変化の激しい現代社会において、単なる知識量だけでは太刀打ちできない場面が増えています。そこで注目されているのが、コンサルタントなどのプロフェッショナルに共通する「地頭力(じあたまりょく)」です。
地頭力とは、知識の有無にかかわらず、自分の頭でゼロから論理的に答えを導き出す力のこと。本書『地頭力を鍛える』では、その本質を「結論から」「全体から」「単純に」考える三つの思考力として定義しています。
今回は、情報過多の時代にこそ必要な、本質的な思考プロセスを構築するためのポイントを解説します。
1. 仮説思考:結論から考えることで効率を最大化する
地頭力を鍛えるためには、まず「結論から考える」仮説思考を身につける必要があります。あらかじめ仮説という「仮のゴール」を設定することで、膨大な情報に溺れることなく、目的地まで最短距離でたどり着けるようになるからです。

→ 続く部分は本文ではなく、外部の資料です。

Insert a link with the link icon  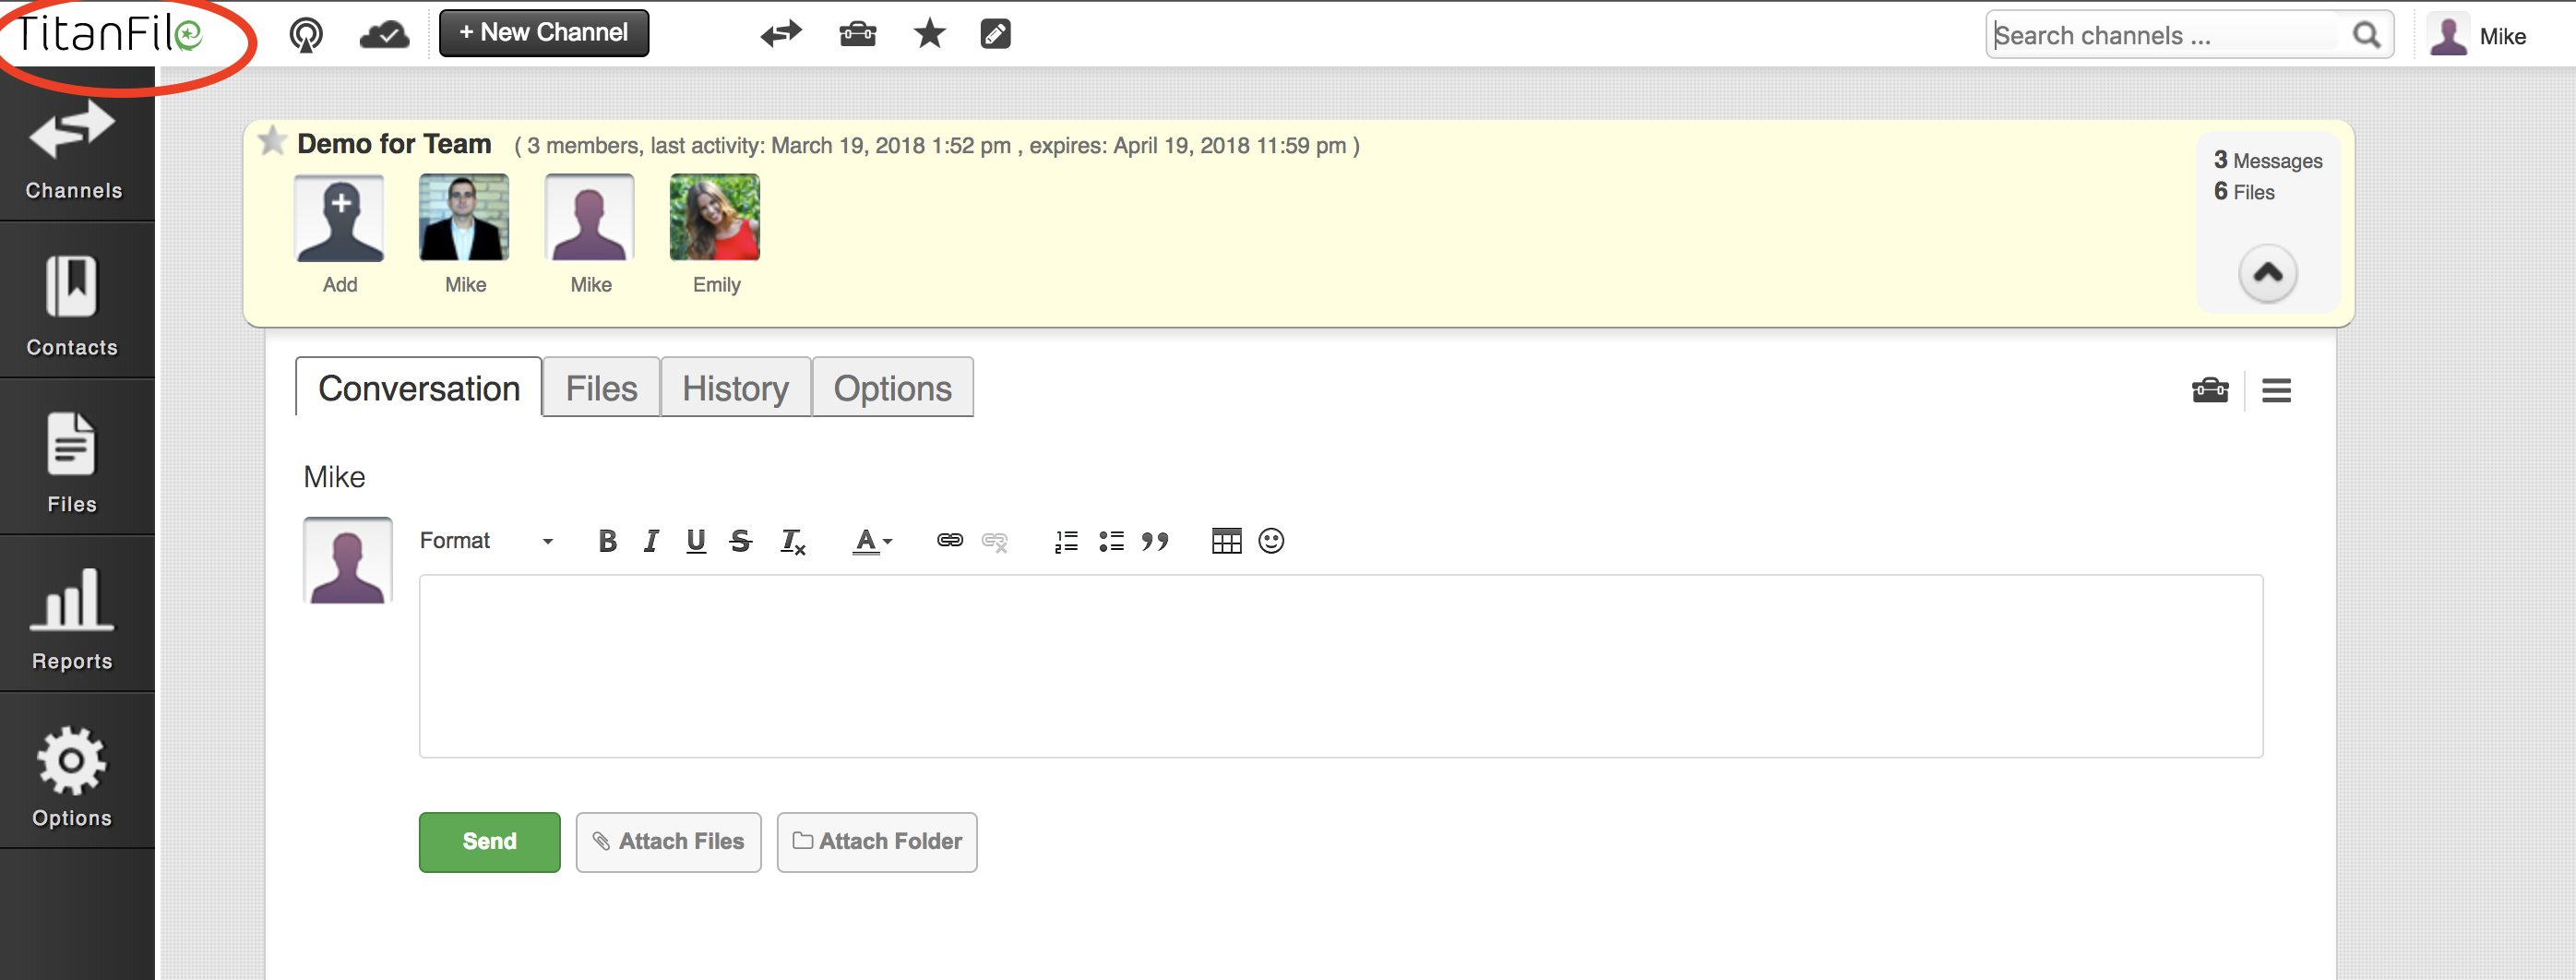[x=949, y=541]
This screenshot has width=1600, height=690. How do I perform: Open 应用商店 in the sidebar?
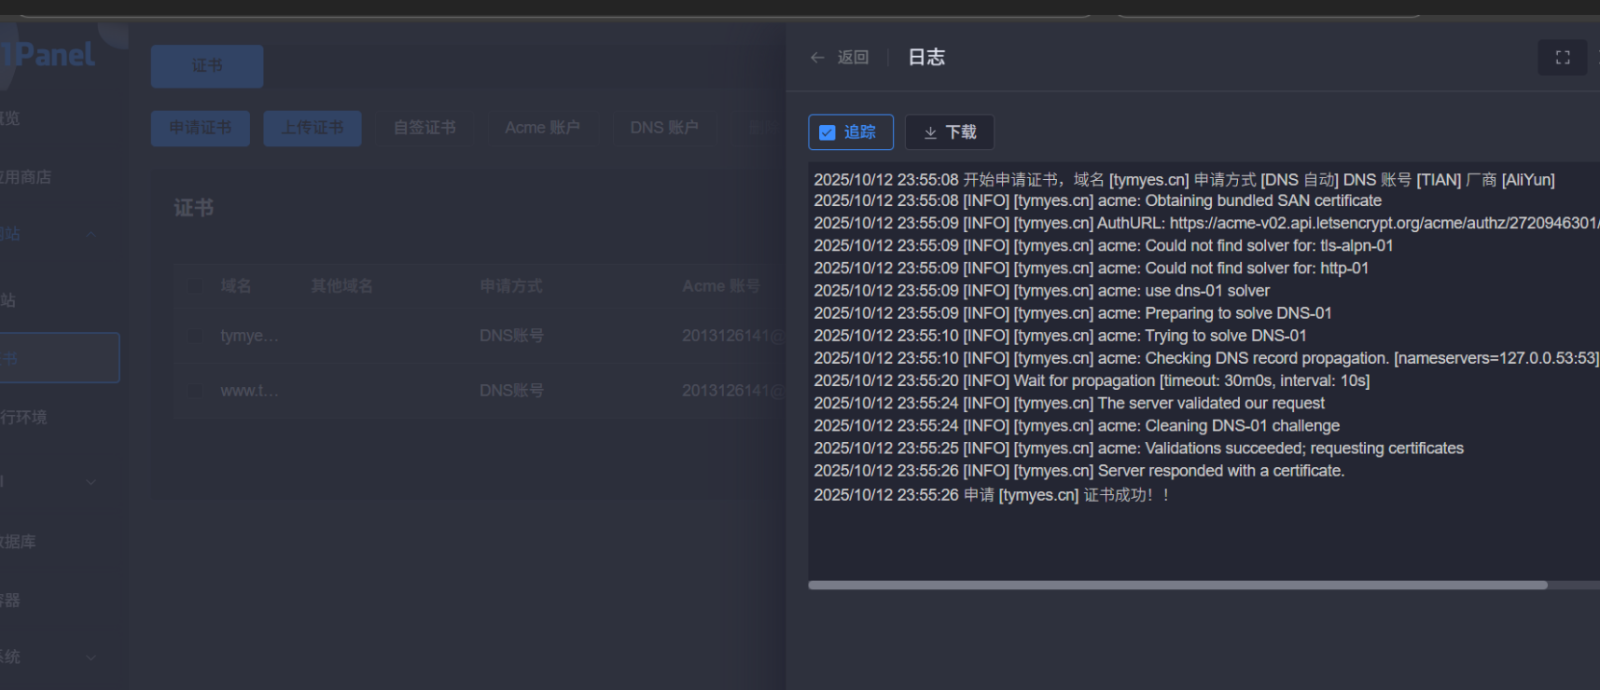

著者の細谷氏は、仮説思考の重要性について次のように述べています。
仮説思考とは、 いまある情報だけで最も可能性の高い結論(仮説)を想定し、 常にそれを最終目的地として強く意識して、 情報の精度を上げながら検証を繰り返して仮説を修正しつつ最終結論に至る思考パターンのことである。
引用:『地頭力を鍛える』細谷 功著
また、現代人が陥りがちな「検索中毒」への警鐘も鳴らされています。
考えるより先に検索エンジンへの入力の手が動いてしまうという「中毒症状」から脱して考える癖をつけるためには、「自らを羽交い絞めにして」でも検索をやめて一度立ち止まって考える癖をつけなければならない。
引用:『地頭力を鍛える』細谷 功著
情報の精度にこだわるあまり動けなくなる「完璧主義」を捨て、まずは不完全でも良いので結論を想定し、検証と修正を繰り返す姿勢が重要です。
2. 全体俯瞰力:全体から捉えて本質を見失わない
細かな部分に着手する前に、まずは対象の全体像を把握する「全体から考える」習慣が不可欠です。全体像が見えていない状態で細部(枝葉)の議論を始めてしまうと、自分がどこにいるのか、何が本質的な課題なのかを見失ってしまうからです。

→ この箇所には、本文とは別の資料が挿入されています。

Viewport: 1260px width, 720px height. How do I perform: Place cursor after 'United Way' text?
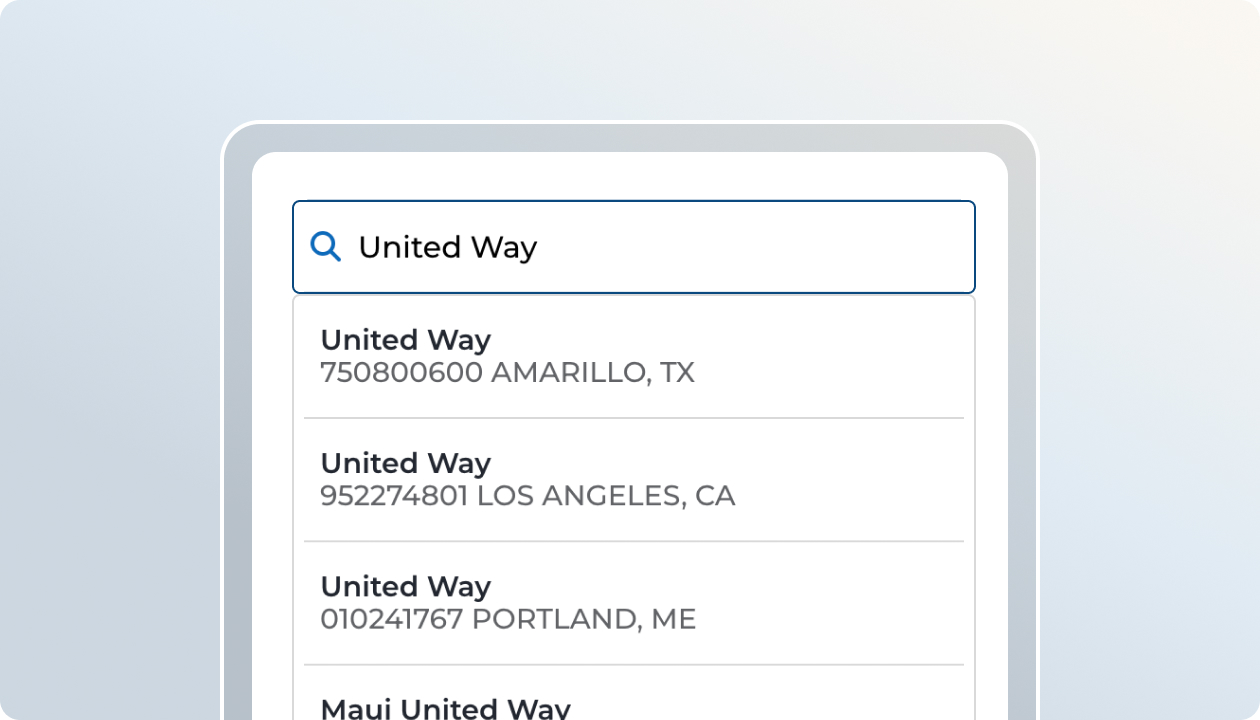click(x=540, y=246)
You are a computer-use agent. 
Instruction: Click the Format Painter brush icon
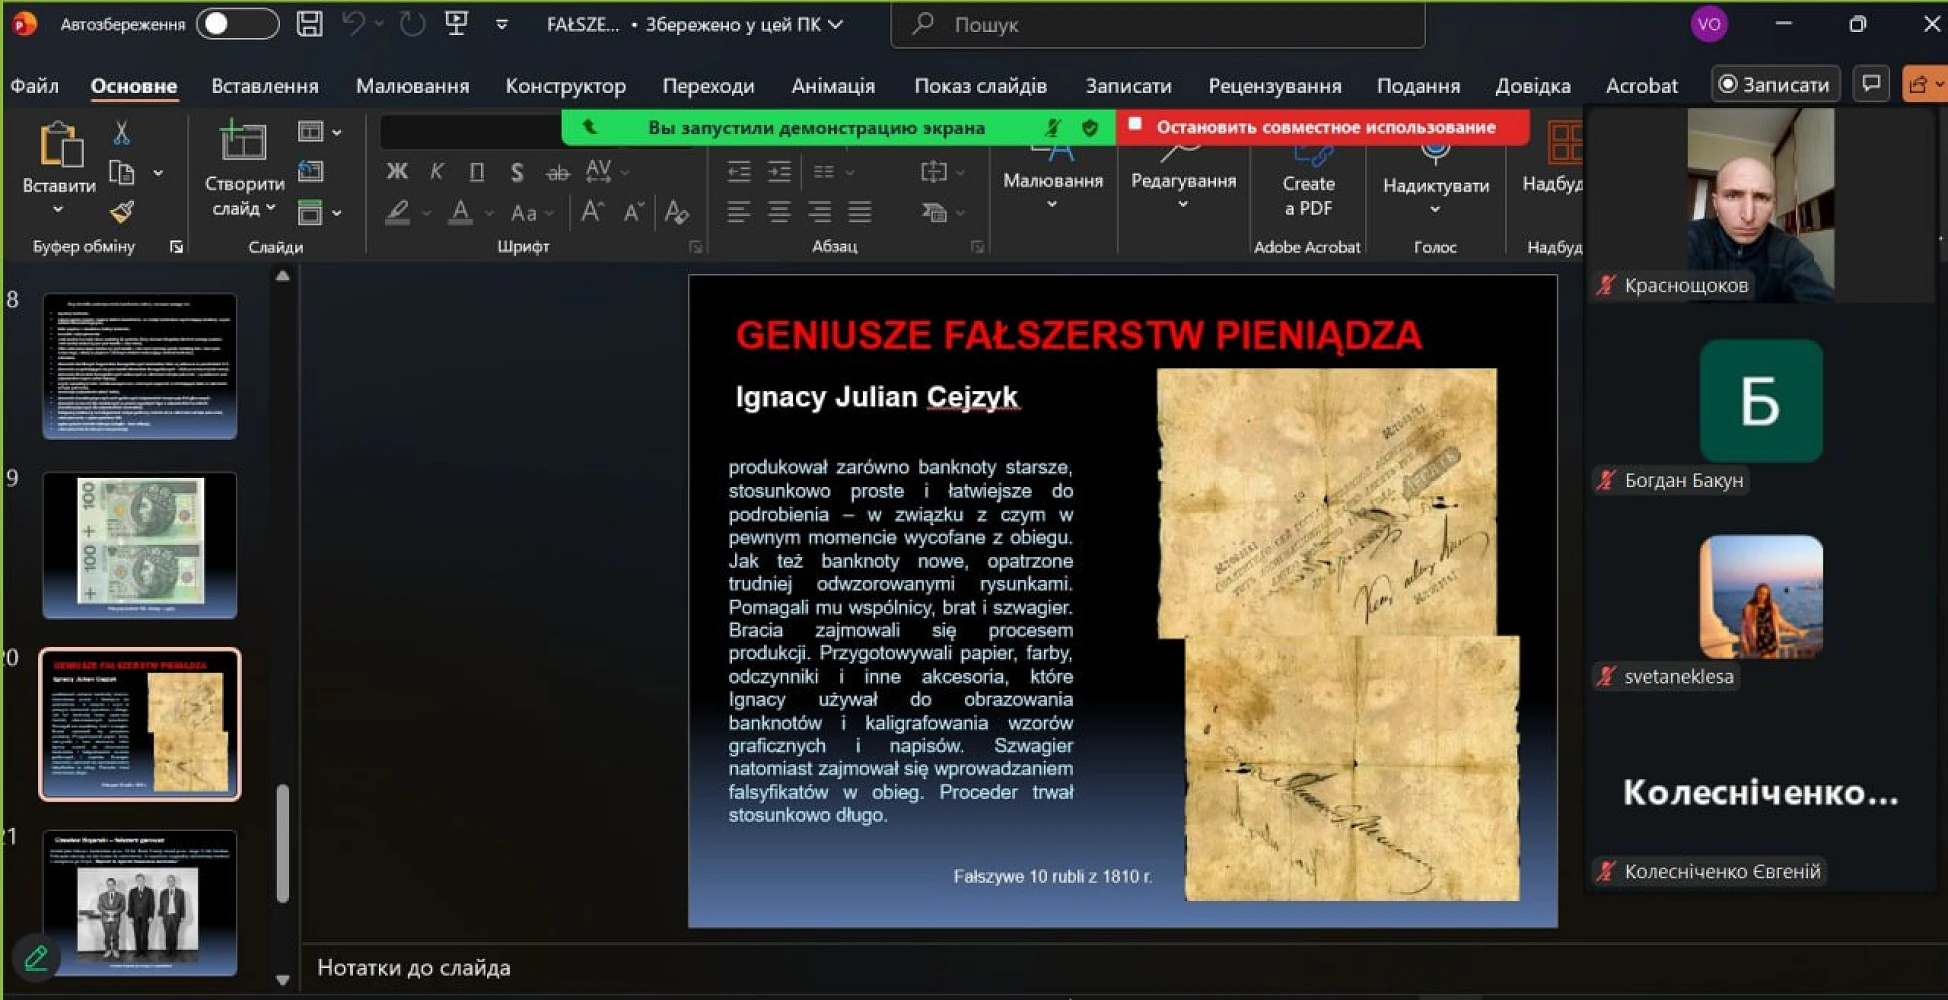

具体的な視点について、本書では「上空からの視点」の重要性が説かれています。
自分自身の目線ではなくて、思いきり「上空から」見た客観的な視点で対象の課題の全体俯瞰をすることによって、自分が知らずに持っている偏ったものの見方を排除するのである。
引用:『地頭力を鍛える』細谷 功著
また、コミュニケーションにおいてもこの視点は欠かせません。
適切なコミュニケーションにまず必要なのは、コミュニケーションの相手同士が、「同じ視座と視点で」話していることをしつこいほど確認することなのである。
引用:『地頭力を鍛える』細谷 功著
「自分は今、全体の中のどこを議論しているのか」を常に意識し、客観的な座標軸を持つことが、地頭の良い思考への近道となります。
3. 抽象化思考:単純に考えることで応用力を高める
物事の共通点を見つけ出し、「単純に考える」ことで、一つの経験を他の多くの場面に応用できるようになります。具体的な事象をそのまま受け取るだけでは、その場限りの知識で終わってしまいますが、抽象化することで知識の応用範囲が飛躍的に広がるためです。

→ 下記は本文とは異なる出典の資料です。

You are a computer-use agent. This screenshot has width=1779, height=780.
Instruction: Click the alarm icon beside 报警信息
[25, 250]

抽象化の目的と効用について、著者は以下のように指摘しています。
そもそも抽象化して考えることがなぜ必要なのか。それは「限られた知識の応用範囲を飛躍的に広げる」ためである。
引用:『地頭力を鍛える』細谷 功著
さらに、この思考はイノベーションの源泉にもなります。
抽象化の概念の基本は「共通点を探す」ことである。これは人間の「考える」という行為の基本といえる。
引用:『地頭力を鍛える』細谷 功著
目の前の課題を「要するにどういうことか?」と一言で表す訓練を積むことで、一見異なる分野の知見を統合し、新しいアイデアを生む力が養われます。
地頭力は「主体的な好奇心」から育まれる
地頭力は、生まれ持った才能だけで決まるものではありません。それは「結論から」「全体から」「単純に」考えるという思考回路を意識的に使い続けることで、誰でも鍛えることができる能力です。
最後に、地頭力を支える土台として大切なのは、何事も「自分事」として捉える主体性と好奇心です。
あくまでも「自分だったらどうするか?」という主体性を持った一人称で考え、さらによりよくするにはどうするかという建設的批判精神、これがX軸型の知的好奇心に重要だということである。
引用:『地頭力を鍛える』細谷 功著
まずは今日から、検索エンジンに頼る前に30秒だけ「自分なりの仮説」を立てることから始めてみてはいかがでしょうか。